# How many current Grizzlies will be on the Bobcats next year?



## Greg Ostertag! (May 1, 2003)

OK, so you can protect only 8 players. This should mean that the famed Memphis 10-man rotation will be broken up, given the high standard of play from all of these players. Stromile Swift is out of contract, so you'll assume he gets resigned.

Gasol, Posey, Williams, Miller and Wells are probably guaranteed of being protected. Then you have Shane Battier, Troy Bell and Dahntay Jones (not to mention Lorenzen Wright, Bo Outlaw and Jake Tsakalidis). This leaves the Grizzlies with the unsual situation of having to either leave a former 1st rounder unprotected, or a highly productive SG/SF who'd be picked up automatically by the new franchise.

So who will be on the Bobcats team next year?


----------



## Charlotte_______ (May 18, 2003)

The Memphis Grizzlies are in a sticky situation. Like Greg said Gasol, Posey, Williams, Miller and Wells will all be protected barring a huge trade. Also Battier is a must protect, he is what Charlotte is looking for in a player for next year. More than likely Charlotte will stay away from Lorenzen Wright and Bo Outlaw, so they have more to spend on other players. So protected you have:

1. Gasol
2. J.Williams
3. J.Posey
4.M.Miller
5.B.Wells
6. S.Battier
7. ?
8. ?

7 and 8 IMO would go to Big Jake and someone not mentioned, Earl Watson.

1. Gasol
2. J.Williams
3. J.Posey
4.M.Miller
5.B.Wells
6. S.Battier
7. Jake Tsakalidas
8. Earl Watson

With this, Charlotte has the chance to take either Troy Bell, Dahntay Jones, Ryan Humphrey, or take on a bigger contract with Bo Outlaw and Lorenzen Wright.


----------



## MJG (Jun 29, 2003)

Bobcats can only select one player per team, so no more than one. Considering their depth, I'd say that Memphis is definitely a team that Charlotte will be taking a guy from, and whoever it is will probably be in their rotation.


----------



## Premier (Oct 30, 2003)

The Kings would also lose a Valuable Player...

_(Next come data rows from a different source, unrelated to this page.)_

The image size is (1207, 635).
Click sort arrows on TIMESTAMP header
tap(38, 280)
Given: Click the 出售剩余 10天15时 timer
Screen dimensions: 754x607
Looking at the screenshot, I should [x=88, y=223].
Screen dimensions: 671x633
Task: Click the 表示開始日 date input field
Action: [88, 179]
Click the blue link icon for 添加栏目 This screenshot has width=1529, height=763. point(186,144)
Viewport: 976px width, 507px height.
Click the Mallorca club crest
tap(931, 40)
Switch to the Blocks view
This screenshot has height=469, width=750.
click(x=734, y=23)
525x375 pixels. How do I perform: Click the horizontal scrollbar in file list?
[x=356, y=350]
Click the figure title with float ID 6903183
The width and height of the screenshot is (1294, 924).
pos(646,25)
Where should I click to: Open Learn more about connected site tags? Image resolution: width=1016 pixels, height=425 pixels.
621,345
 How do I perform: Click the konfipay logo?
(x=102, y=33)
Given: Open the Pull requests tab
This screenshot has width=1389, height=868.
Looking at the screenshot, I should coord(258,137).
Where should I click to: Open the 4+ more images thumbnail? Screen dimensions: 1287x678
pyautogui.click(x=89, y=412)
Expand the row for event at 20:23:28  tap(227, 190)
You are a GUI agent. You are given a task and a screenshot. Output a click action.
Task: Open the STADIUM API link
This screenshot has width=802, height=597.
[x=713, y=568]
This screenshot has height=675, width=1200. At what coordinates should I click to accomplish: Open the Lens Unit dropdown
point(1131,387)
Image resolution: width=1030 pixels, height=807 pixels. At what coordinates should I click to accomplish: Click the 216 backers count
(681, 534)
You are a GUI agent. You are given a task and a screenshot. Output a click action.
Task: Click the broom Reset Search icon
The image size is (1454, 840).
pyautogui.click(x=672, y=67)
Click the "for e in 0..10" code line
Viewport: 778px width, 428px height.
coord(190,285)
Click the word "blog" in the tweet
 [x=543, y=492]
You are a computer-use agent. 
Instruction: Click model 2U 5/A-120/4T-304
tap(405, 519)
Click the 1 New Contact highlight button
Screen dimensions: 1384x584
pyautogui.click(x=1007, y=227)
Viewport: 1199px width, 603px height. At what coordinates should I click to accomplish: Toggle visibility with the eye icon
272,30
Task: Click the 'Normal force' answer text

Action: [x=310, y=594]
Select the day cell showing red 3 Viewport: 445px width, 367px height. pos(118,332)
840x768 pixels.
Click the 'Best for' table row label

I think the Bobcats should take Troy Bell. He had very good workouts before the draft and is a true leader. He was impressive in college


----------



## MemphisX (Sep 11, 2002)

Bo Outlaw or Ryan Humphrey because the Grizzlies are probably going to give them same ca$h and a 2nd round pick to take them...


----------



## Greg Ostertag! (May 1, 2003)

I'd rather have no cash and no second round pick, and take Troy Bell... but I guess that's just me


----------



## azirishmusic (Feb 25, 2004)

Big Jake is a free agent so he is not eligible for the expansion draft. Outlaw is scheduled to make $5.3 million next season, which is pretty high for a 6'8" 210 guy with no outside game.


----------



## Petey (Aug 23, 2002)

> Originally posted by <b>MJG</b>!
> Bobcats can only select one player per team, so no more than one. Considering their depth, I'd say that Memphis is definitely a team that Charlotte will be taking a guy from, and whoever it is will probably be in their rotation.


I think they also assume another to be signed.

-Petey


----------



## rebelsun (Nov 25, 2003)

> Originally posted by <b>azirishmusic</b>!
> Big Jake is a free agent so he is not eligible for the expansion draft. Outlaw is scheduled to make $5.3 million next season, which is pretty high for a 6'8" 210 guy with no outside game.


I don't think CHA taking Outlaw would be a bad idea. He would be good for a new franchise. He is an energy player, and a model citizen. Bo brings great passion to the game. It would be good for PR, if nothing else.


----------



## SheriffKilla (Jan 1, 2004)

they prob wont take him cuz they want young players
but they should take Bo Outlaw

he is one of the best team defenders in the league

turns up the defensive intensity of the whole team when he is on the floor

he is a one man full court press


----------



## Zuca (Dec 4, 2003)

Humphrey


----------